◆ DATA RECORDS
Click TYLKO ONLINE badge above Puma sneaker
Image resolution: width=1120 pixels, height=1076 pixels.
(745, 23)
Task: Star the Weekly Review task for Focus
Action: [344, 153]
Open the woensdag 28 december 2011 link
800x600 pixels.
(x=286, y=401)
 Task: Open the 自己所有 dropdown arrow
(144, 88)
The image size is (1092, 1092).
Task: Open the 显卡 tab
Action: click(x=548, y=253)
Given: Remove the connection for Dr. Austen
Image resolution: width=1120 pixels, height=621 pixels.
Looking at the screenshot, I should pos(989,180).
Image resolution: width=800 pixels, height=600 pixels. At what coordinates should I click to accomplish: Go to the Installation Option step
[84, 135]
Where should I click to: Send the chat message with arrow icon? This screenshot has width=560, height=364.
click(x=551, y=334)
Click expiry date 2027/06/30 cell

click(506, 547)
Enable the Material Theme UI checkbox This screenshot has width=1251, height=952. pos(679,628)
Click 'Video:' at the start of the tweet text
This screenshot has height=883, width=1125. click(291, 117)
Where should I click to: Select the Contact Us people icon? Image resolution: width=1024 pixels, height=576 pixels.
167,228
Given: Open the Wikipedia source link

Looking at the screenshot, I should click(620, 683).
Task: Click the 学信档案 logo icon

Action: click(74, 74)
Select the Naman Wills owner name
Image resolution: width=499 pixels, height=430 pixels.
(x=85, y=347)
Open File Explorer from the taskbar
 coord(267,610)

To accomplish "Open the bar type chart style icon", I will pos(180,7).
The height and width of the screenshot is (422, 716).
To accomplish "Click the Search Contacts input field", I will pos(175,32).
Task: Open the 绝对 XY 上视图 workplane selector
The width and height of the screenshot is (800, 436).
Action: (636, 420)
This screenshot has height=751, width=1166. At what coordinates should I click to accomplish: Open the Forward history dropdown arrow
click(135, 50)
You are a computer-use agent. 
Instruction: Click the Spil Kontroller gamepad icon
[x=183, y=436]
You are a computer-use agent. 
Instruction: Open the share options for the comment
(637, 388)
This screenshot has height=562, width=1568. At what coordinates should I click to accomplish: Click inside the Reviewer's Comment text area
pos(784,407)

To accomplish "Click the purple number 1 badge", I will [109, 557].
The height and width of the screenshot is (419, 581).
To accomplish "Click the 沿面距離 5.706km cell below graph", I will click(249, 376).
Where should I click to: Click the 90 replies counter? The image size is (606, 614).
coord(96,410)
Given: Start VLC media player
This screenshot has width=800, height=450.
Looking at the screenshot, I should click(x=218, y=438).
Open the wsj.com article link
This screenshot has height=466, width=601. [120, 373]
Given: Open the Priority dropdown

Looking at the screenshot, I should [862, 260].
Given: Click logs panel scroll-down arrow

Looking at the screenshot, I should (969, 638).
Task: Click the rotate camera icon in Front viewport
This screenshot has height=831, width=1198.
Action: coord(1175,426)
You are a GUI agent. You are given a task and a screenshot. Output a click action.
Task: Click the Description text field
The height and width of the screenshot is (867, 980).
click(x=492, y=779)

◆ PROBLEM TO WORK ON
Give the data again, exactly.

◆ TASK SOLUTION
Click TYLKO ONLINE badge above Puma sneaker
Image resolution: width=1120 pixels, height=1076 pixels.
(745, 23)
Task: Star the Weekly Review task for Focus
Action: [344, 153]
Open the woensdag 28 december 2011 link
800x600 pixels.
(x=286, y=401)
 Task: Open the 自己所有 dropdown arrow
(144, 88)
The image size is (1092, 1092).
Task: Open the 显卡 tab
Action: click(x=548, y=253)
Given: Remove the connection for Dr. Austen
Image resolution: width=1120 pixels, height=621 pixels.
Looking at the screenshot, I should pos(989,180).
Image resolution: width=800 pixels, height=600 pixels. At what coordinates should I click to accomplish: Go to the Installation Option step
[84, 135]
Where should I click to: Send the chat message with arrow icon? This screenshot has width=560, height=364.
click(x=551, y=334)
Click expiry date 2027/06/30 cell

click(506, 547)
Enable the Material Theme UI checkbox This screenshot has width=1251, height=952. pos(679,628)
Click 'Video:' at the start of the tweet text
This screenshot has height=883, width=1125. click(291, 117)
Where should I click to: Select the Contact Us people icon? Image resolution: width=1024 pixels, height=576 pixels.
167,228
Given: Open the Wikipedia source link

Looking at the screenshot, I should click(620, 683).
Task: Click the 学信档案 logo icon

Action: click(74, 74)
Select the Naman Wills owner name
Image resolution: width=499 pixels, height=430 pixels.
(x=85, y=347)
Open File Explorer from the taskbar
 coord(267,610)

To accomplish "Open the bar type chart style icon", I will pos(180,7).
The height and width of the screenshot is (422, 716).
To accomplish "Click the Search Contacts input field", I will pos(175,32).
Task: Open the 绝对 XY 上视图 workplane selector
The width and height of the screenshot is (800, 436).
Action: (636, 420)
This screenshot has height=751, width=1166. At what coordinates should I click to accomplish: Open the Forward history dropdown arrow
click(135, 50)
You are a computer-use agent. 
Instruction: Click the Spil Kontroller gamepad icon
[x=183, y=436]
You are a computer-use agent. 
Instruction: Open the share options for the comment
(637, 388)
This screenshot has height=562, width=1568. At what coordinates should I click to accomplish: Click inside the Reviewer's Comment text area
pos(784,407)

To accomplish "Click the purple number 1 badge", I will [109, 557].
The height and width of the screenshot is (419, 581).
To accomplish "Click the 沿面距離 5.706km cell below graph", I will click(249, 376).
Where should I click to: Click the 90 replies counter? The image size is (606, 614).
coord(96,410)
Given: Start VLC media player
This screenshot has width=800, height=450.
Looking at the screenshot, I should click(x=218, y=438).
Open the wsj.com article link
This screenshot has height=466, width=601. [120, 373]
Given: Open the Priority dropdown

Looking at the screenshot, I should [862, 260].
Given: Click logs panel scroll-down arrow

Looking at the screenshot, I should (969, 638).
Task: Click the rotate camera icon in Front viewport
This screenshot has height=831, width=1198.
Action: coord(1175,426)
You are a GUI agent. You are given a task and a screenshot. Output a click action.
Task: Click the Description text field
The height and width of the screenshot is (867, 980).
click(x=492, y=779)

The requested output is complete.